[Stored records]
BEGIN

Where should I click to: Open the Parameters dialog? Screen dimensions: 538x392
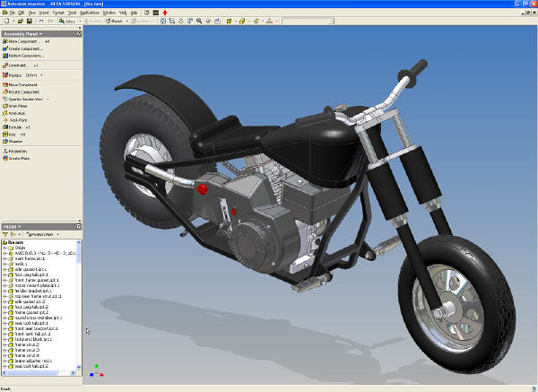click(x=19, y=152)
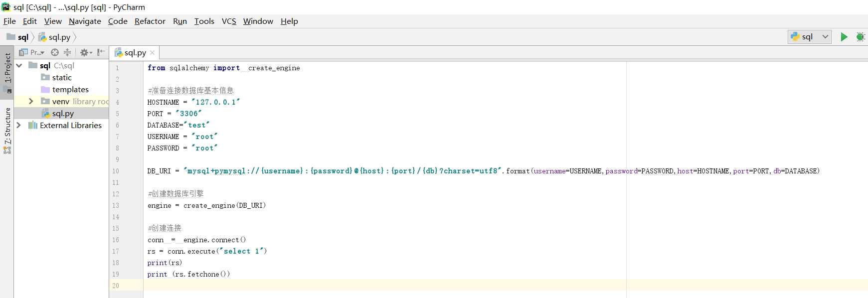Toggle the Structure side tool window

7,126
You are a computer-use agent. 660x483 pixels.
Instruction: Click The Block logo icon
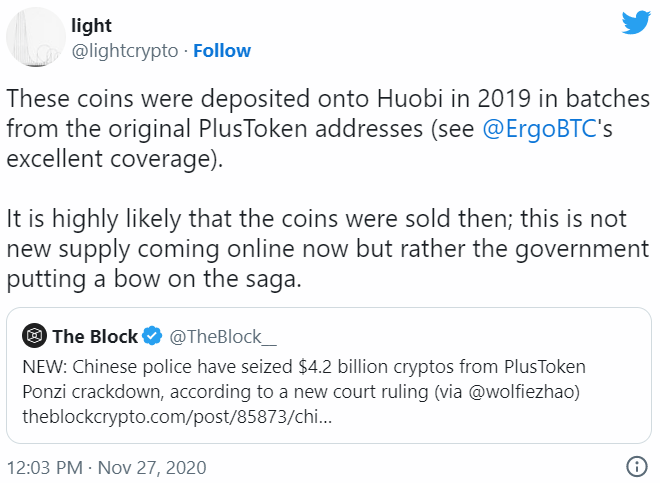pos(34,335)

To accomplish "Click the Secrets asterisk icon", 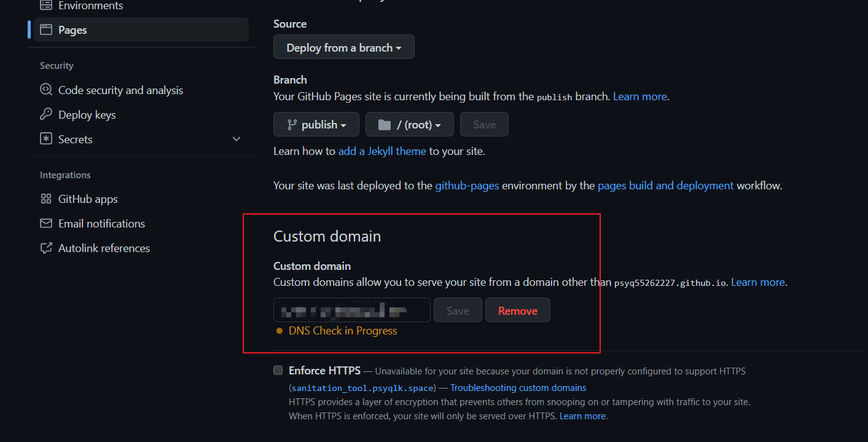I will tap(46, 139).
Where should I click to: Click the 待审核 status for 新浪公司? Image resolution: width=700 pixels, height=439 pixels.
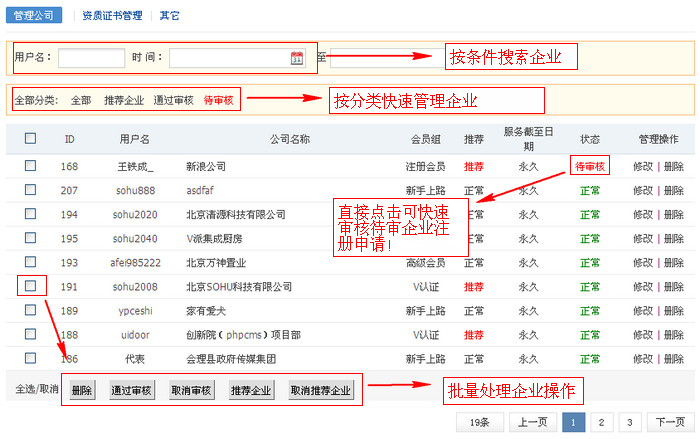click(x=590, y=167)
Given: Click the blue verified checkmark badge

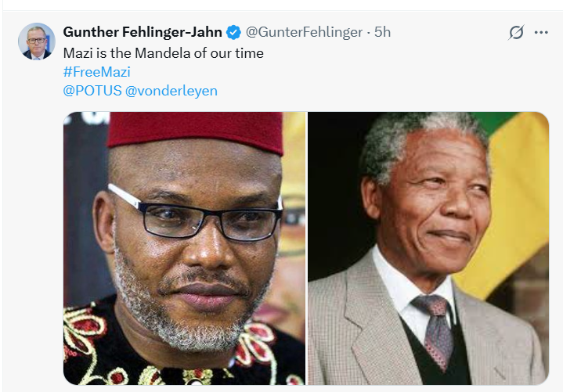Looking at the screenshot, I should (x=233, y=33).
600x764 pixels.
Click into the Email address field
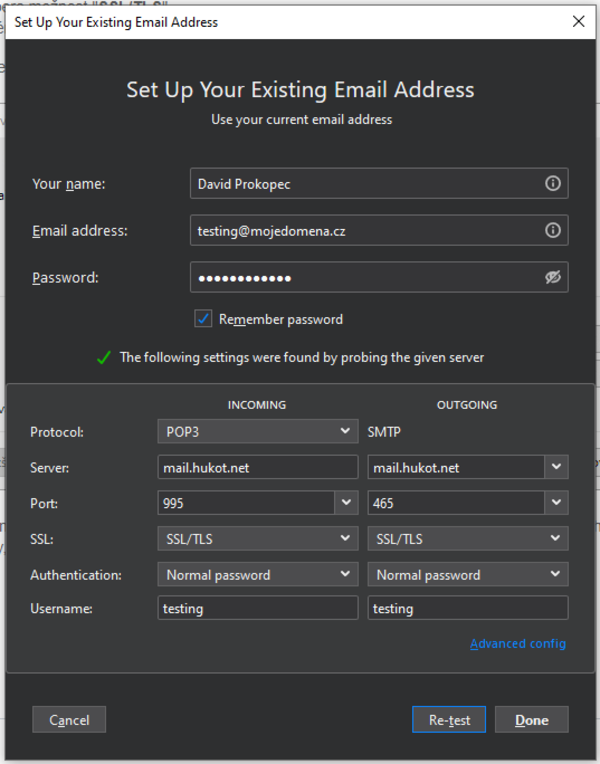click(365, 231)
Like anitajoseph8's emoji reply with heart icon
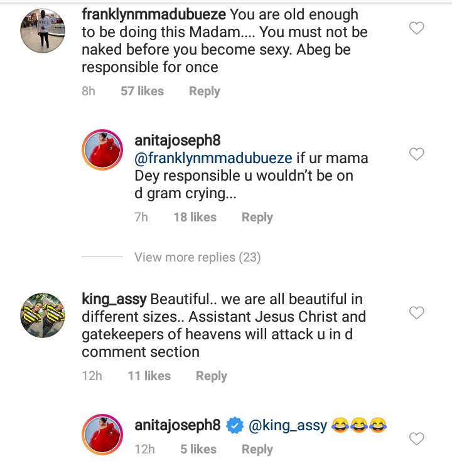 [416, 439]
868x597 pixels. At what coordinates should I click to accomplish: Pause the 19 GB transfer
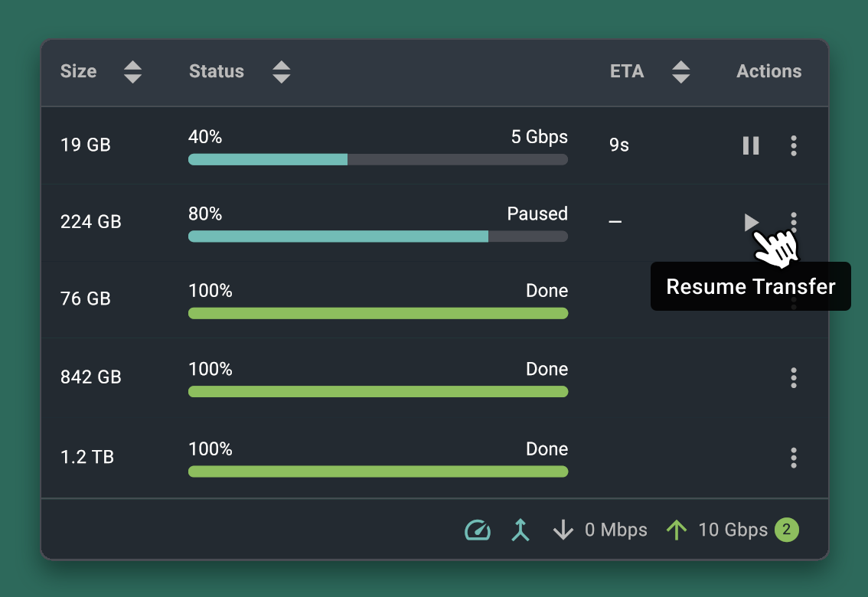coord(750,145)
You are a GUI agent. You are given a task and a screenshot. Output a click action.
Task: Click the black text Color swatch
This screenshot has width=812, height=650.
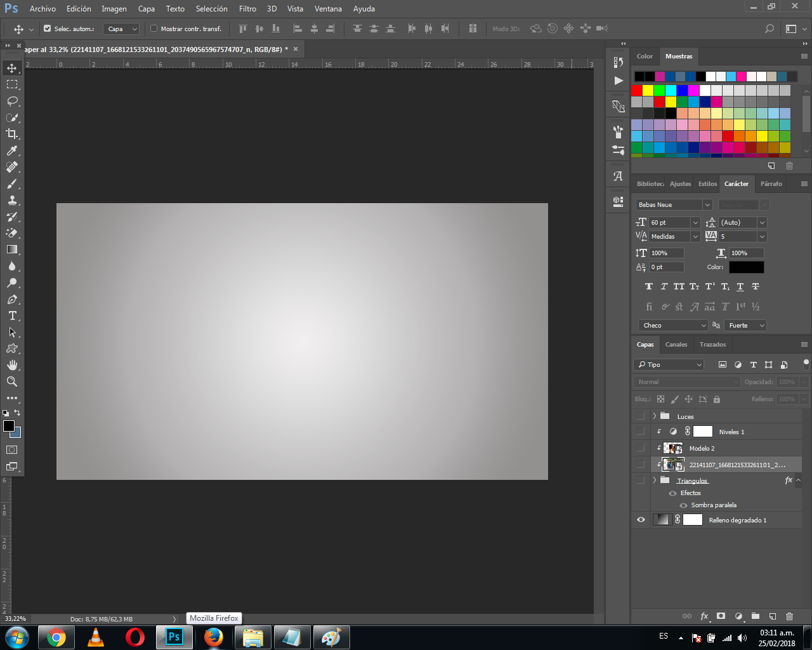coord(747,267)
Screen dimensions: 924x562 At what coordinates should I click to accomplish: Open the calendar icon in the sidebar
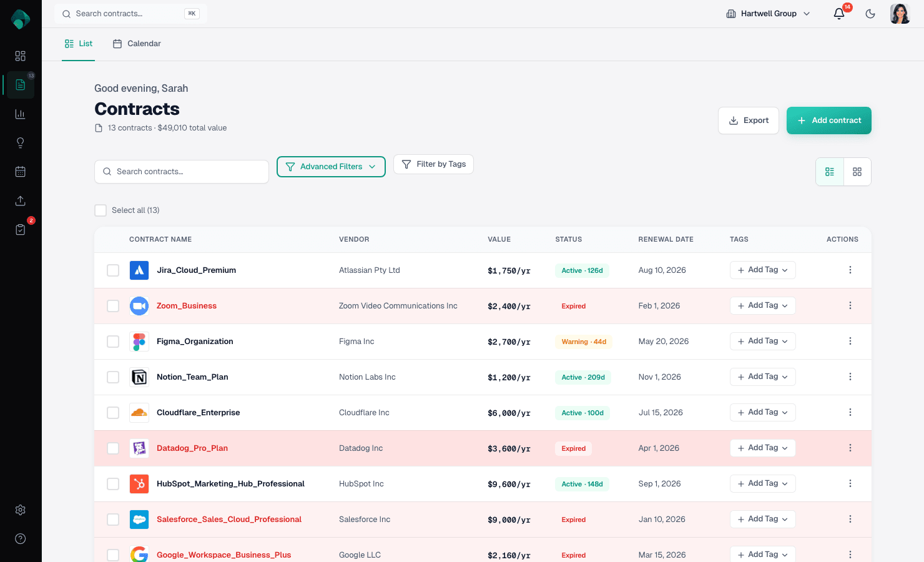click(x=20, y=171)
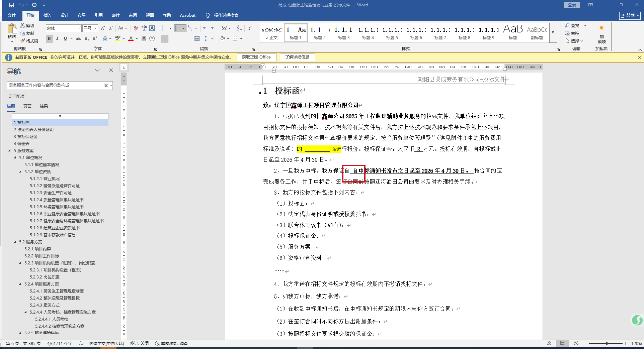Open the 插入 ribbon tab
The width and height of the screenshot is (644, 349).
tap(47, 15)
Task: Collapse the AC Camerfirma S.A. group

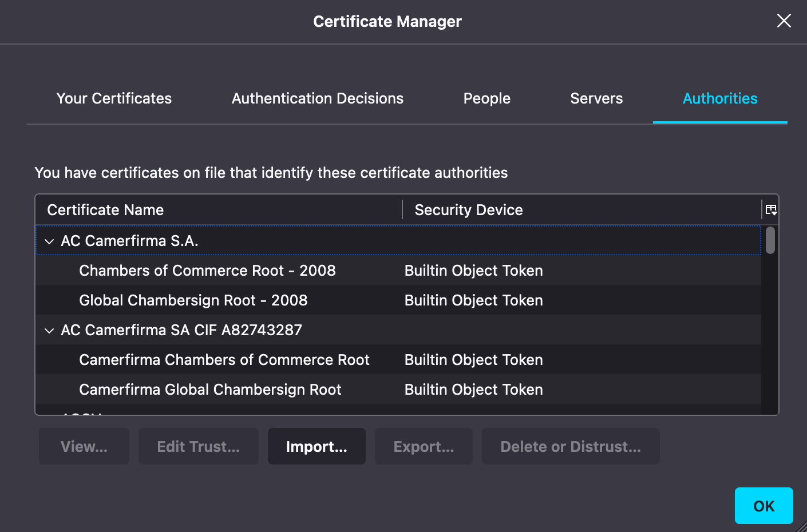Action: point(49,241)
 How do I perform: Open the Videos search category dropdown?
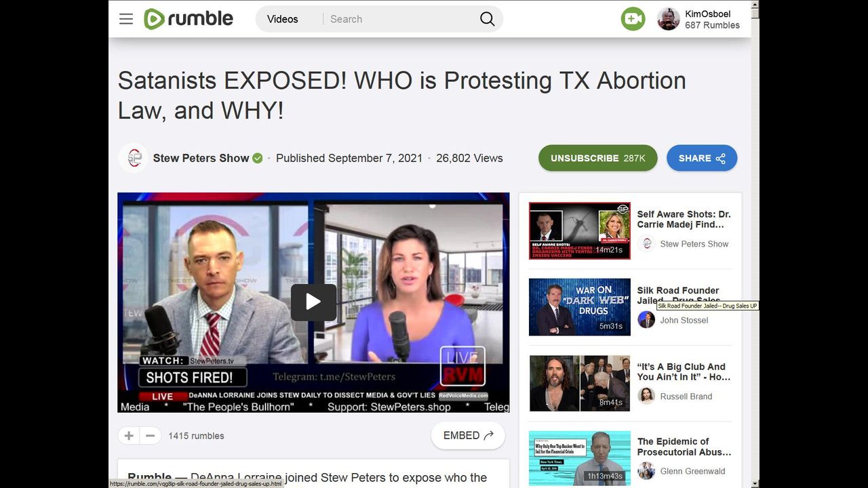(283, 19)
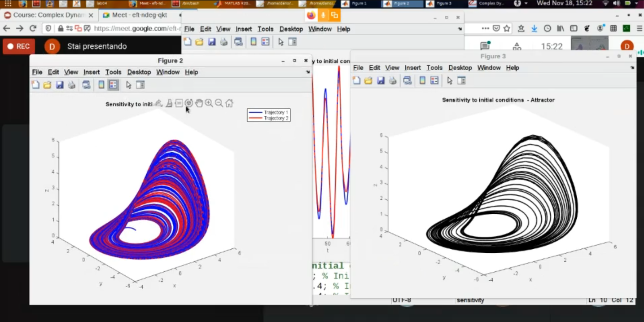
Task: Click Save icon in Figure 3 toolbar
Action: tap(381, 80)
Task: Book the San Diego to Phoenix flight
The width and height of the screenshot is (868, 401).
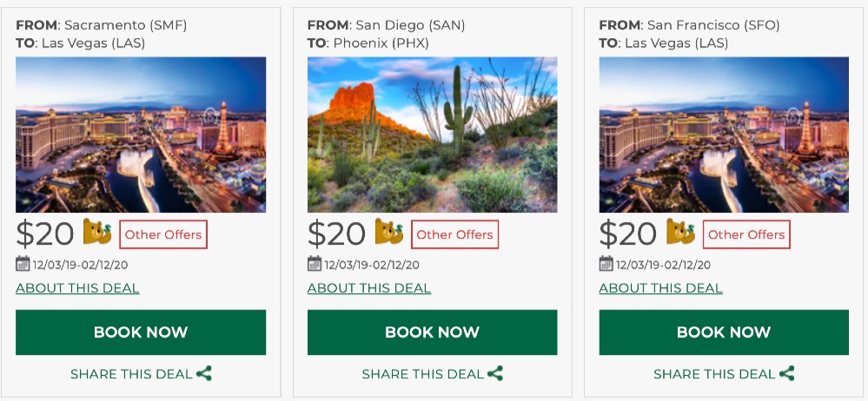Action: coord(432,332)
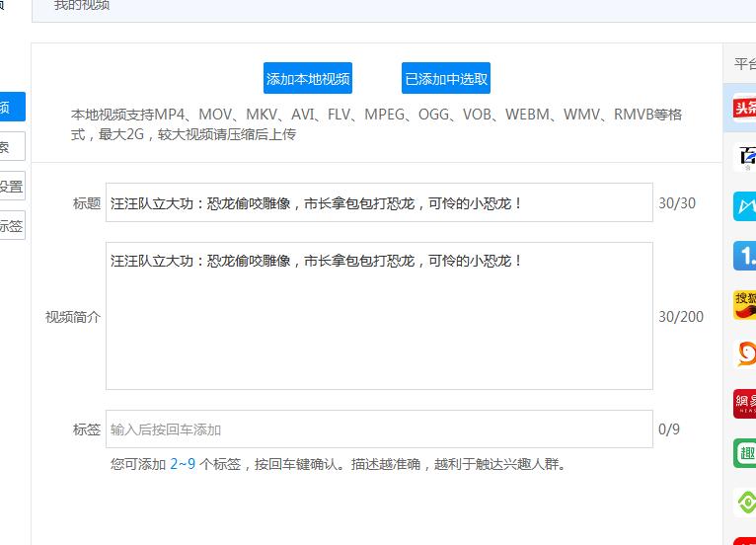Select the green diamond-shaped platform icon

[745, 502]
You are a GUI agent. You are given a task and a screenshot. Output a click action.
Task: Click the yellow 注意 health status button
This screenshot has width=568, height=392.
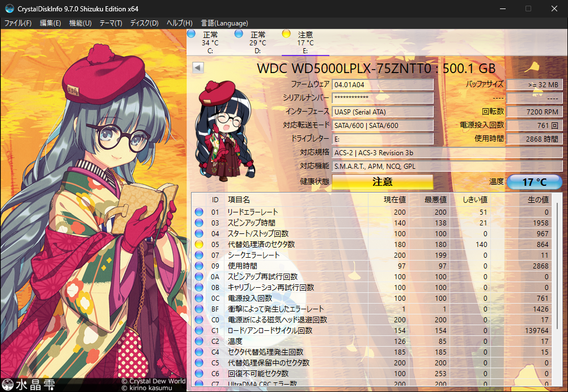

END

Description of the task -> From the line containing "Screen dimensions: 924x562" through the end of the entries, quote each line exactly and nothing else, excluding all pictures.

Answer for the task ->
Screen dimensions: 924x562 At what coordinates should I click to accomplish: Open the calendar icon in the sidebar
click(x=20, y=171)
Open the 插入 ribbon tab
The width and height of the screenshot is (644, 349).
tap(47, 15)
Task: Collapse the AC Camerfirma S.A. group

Action: point(49,241)
 How do I perform: Open the Videos search category dropdown?
(283, 19)
Task: Click Save icon in Figure 3 toolbar
Action: tap(381, 80)
Task: Book the San Diego to Phoenix flight
The width and height of the screenshot is (868, 401).
Action: coord(432,332)
Select the green diamond-shaped platform icon

[745, 502]
You are a GUI agent. You are given a task and a screenshot. Output a click action.
Task: Click the yellow 注意 health status button
This screenshot has width=568, height=392.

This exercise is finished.